On 31st January 2016 Charlotte was born via emergency C-section five weeks early. She has two older brothers who were very excited to meet their new sister. Charlotte struggled to feed from the start and was diagnosed with neonatal sepsis. After twp weeks of antibiotics she was allowed home and we thought all was well.
Fast forward to January 2017 when we took Charlotte to A and E at Birmingham Children’s Hospital after we noticed she was making some strange movements. Our worst fears were confirmed later that day when we were seen by a neurologist who looked at the video and diagnosed infantile spasms- in that moment our lives were turned upside down. The next day Charlotte had an EEG which showed hypsarrythmia and an MRI that showed that she had suffered a massive stroke in the centre of her brain. We immediately started on vigabatrin and high dose steroids which left our previously happy and smiley child sleeping most of the day. After a month in hospital we had another eeg and the decision was made to start weaning off vigabatrin. Thankfully the seizures stayed away and we began physiotherapy and occupational therapy to help Charlotte start using her left side. Since then we have had lots of hospital stays as she finds it hard to fight off infections. Last week Charlotte had another EEG as we are concerned that she maybe be having a return of seizure activity.
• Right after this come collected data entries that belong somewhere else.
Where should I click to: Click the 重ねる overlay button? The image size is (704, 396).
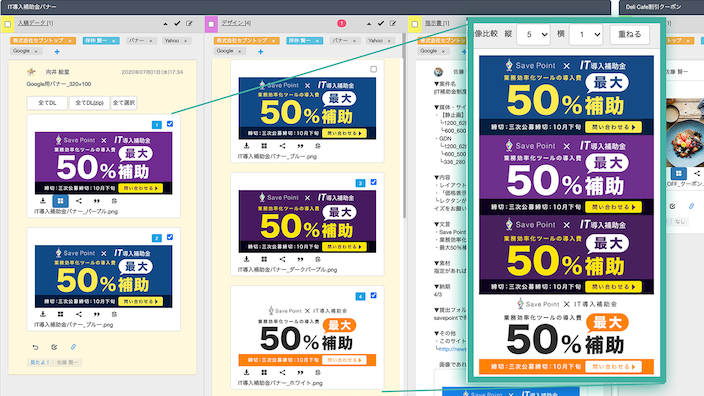(629, 34)
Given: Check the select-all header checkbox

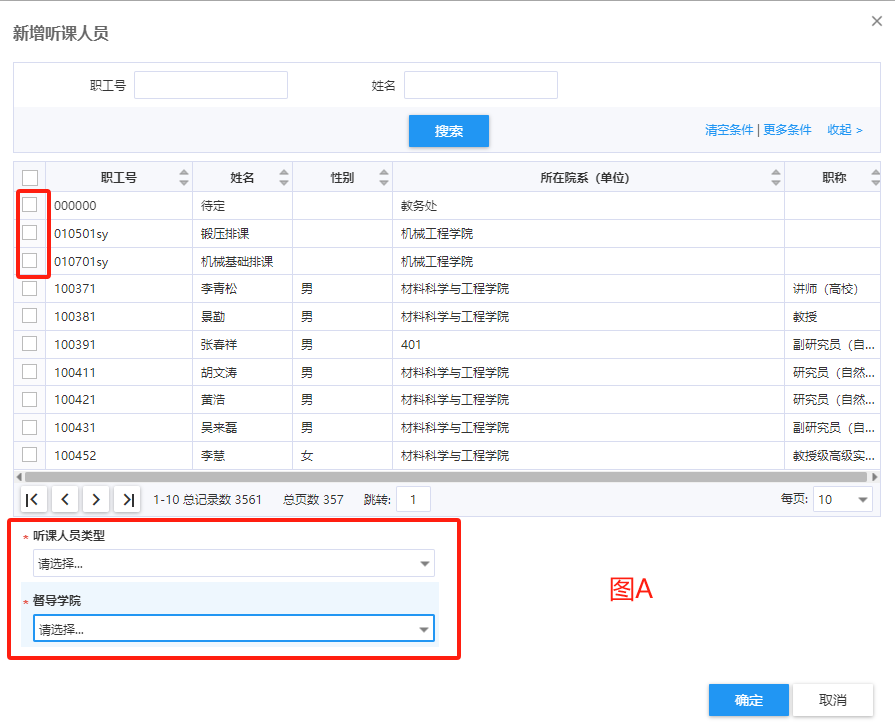Looking at the screenshot, I should [30, 178].
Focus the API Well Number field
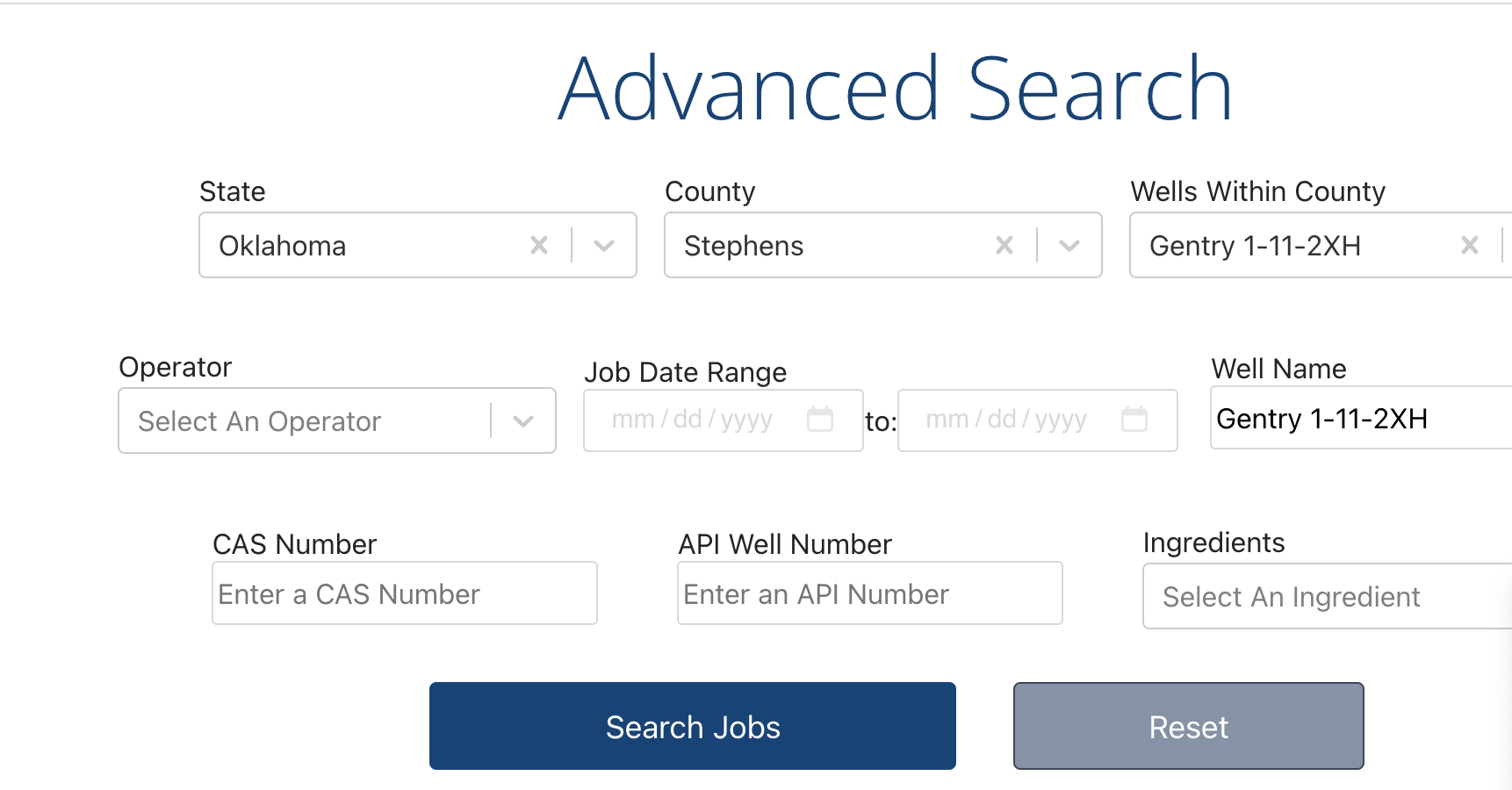Image resolution: width=1512 pixels, height=790 pixels. click(869, 594)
Charlotte is a very happy little girl who loves spending time with her brothers. She has started walking and loves to jump on the trampoline. Her speech is improving all the time and she is starting to speak in small sentences. She still has PT and OT and is trying hard to use her left arm. She has no left peripheral vision but adapts to that well. Overall she is doing amazingly well, from what we thought would be the outcome when she was diagnosed to now is phenomenal and we are eternally thankful for her progress.
We would like to thank UKIST for the incredible support and knowledge they offer continuously to ourselves and many other wonderful families who find themselves travelling this uncertain journey and for the kind donation to purchase Charlotte’s wheelchair.